Robert Bullard is Ware Professor of Sociology and Director of the Environmental Justice Resource Center at Clark Atlanta University. He is a leading expert in environmental justice, both in academic and political circles, and his numerous publications include Dumping in Dixie: Race, Class and Environmental Quality (Westview, 1990, 1994, 2000), Confronting Environmental Racism: Voices from the Grassroots (South End, 1993), Unequal Protection: Environmental Justice and Communities of Color (Sierra Club, 1994), and Just Sustainabilities (MIT, 2003). 

John Biguenet is the Robert Hunter Distinguished Professor of English at Loyola University New Orleans and an award-winning writer. His series of columns about Hurricane Katrina and its aftermath, "Back to New Orleans," appeared in The New York Times in fall 2005. He is also the author of Oyster, a novel, (Ecco/HarperCollins) and The Torturer's Apprentice, a collection of stories (Ecco/HarperCollins). His fiction, poetry, and essays have appeared in such publications as the Washington Post, Esquire, Granta, Story, Zoetrope: All-Story, DoubleTake, Ellery Queen Mystery Magazine, and Ploughshares.

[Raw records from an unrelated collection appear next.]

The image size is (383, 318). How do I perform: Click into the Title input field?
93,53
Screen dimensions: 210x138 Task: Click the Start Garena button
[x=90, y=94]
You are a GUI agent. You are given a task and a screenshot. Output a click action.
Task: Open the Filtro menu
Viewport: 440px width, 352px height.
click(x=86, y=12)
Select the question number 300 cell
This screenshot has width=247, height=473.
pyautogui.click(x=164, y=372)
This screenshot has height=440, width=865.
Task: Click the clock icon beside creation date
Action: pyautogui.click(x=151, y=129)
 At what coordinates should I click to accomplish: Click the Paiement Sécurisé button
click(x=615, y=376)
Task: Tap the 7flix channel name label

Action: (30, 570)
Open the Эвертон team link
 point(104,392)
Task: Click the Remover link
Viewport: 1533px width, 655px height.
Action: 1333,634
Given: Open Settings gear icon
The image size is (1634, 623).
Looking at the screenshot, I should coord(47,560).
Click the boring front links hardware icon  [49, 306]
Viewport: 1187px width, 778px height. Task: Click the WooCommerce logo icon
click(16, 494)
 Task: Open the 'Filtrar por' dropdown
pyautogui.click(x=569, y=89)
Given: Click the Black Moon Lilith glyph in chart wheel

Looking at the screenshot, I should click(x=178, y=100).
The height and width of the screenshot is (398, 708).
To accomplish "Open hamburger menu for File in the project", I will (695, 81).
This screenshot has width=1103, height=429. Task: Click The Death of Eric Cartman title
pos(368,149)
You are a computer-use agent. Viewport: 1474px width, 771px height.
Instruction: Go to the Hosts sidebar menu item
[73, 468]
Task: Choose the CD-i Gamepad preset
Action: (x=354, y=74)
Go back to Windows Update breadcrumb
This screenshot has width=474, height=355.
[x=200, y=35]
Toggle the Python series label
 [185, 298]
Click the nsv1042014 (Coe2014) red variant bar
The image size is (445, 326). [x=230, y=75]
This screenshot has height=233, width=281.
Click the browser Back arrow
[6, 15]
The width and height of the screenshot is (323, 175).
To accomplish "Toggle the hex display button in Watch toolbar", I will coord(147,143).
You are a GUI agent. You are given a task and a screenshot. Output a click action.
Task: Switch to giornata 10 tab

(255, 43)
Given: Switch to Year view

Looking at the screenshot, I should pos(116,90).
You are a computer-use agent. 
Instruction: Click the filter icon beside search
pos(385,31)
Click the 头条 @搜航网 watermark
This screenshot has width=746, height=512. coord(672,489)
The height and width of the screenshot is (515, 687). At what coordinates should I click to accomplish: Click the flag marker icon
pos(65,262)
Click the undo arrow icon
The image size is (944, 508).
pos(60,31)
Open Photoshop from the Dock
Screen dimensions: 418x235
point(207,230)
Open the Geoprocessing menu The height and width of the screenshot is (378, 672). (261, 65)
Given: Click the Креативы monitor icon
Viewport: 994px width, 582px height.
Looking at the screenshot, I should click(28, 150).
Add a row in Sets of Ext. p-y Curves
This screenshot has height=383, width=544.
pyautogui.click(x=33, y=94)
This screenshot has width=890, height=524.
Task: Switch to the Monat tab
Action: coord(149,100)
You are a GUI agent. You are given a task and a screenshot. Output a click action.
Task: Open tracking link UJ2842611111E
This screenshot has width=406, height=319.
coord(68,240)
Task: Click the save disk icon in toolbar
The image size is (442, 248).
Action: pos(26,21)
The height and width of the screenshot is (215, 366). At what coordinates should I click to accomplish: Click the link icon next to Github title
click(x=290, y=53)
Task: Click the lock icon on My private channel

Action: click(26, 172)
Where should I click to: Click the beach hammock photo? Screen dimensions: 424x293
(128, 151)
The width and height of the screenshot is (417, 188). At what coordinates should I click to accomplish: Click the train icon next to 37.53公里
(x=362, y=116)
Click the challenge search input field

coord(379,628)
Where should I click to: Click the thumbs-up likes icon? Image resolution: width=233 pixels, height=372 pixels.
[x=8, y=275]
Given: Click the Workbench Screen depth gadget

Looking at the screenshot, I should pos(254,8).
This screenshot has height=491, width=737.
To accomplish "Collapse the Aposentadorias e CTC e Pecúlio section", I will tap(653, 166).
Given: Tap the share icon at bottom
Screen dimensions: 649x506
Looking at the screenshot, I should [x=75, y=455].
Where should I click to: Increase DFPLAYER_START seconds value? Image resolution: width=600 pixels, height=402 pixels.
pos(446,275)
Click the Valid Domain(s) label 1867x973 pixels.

3:00 – 4:30 pm, Friday, June 15. Coastal Carolina Panel

Jan DeBlieu is the author of dozens of articles and essays about people and nature, which have appeared in publications including The New York TimesMagazine, Audubon, and Orion. Her books include Hatteras Journal (Fulcrum 1987), Meant to Be Wild (Fulcrum 1991) , which was a Nature Book Club main selection and was chosen by the Library Journal as one of the three best natural history books of the year, Wind (Houghton Mifflin, 1998; Shoemaker & Hoard 2006), which was the recipient of the John Burroughs Medal for Distinguished Natural History Writing in 1999, and Year of the Comets: A Journey from Sadness to the Stars (Shoemaker & Hoard 2005). She is a longtime environmental activist.

Bland Simpson is the author of The Great Dismal, The Mystery of Beautiful Nell Cropsey, Into the Sound Country, and most recently, The Inner Islands. He teaches creative writing at the University of North Carolina at Chapel Hill. He is also a member of The Red Clay Ramblers, the internationally acclaimed string band.

Ann Cary Simpson, a photographer, has collaborated with Bland on several of the publications listed above. Ann has worked for a number of conservation groups and is associate director of development for the Institute of Government in Chapel Hill.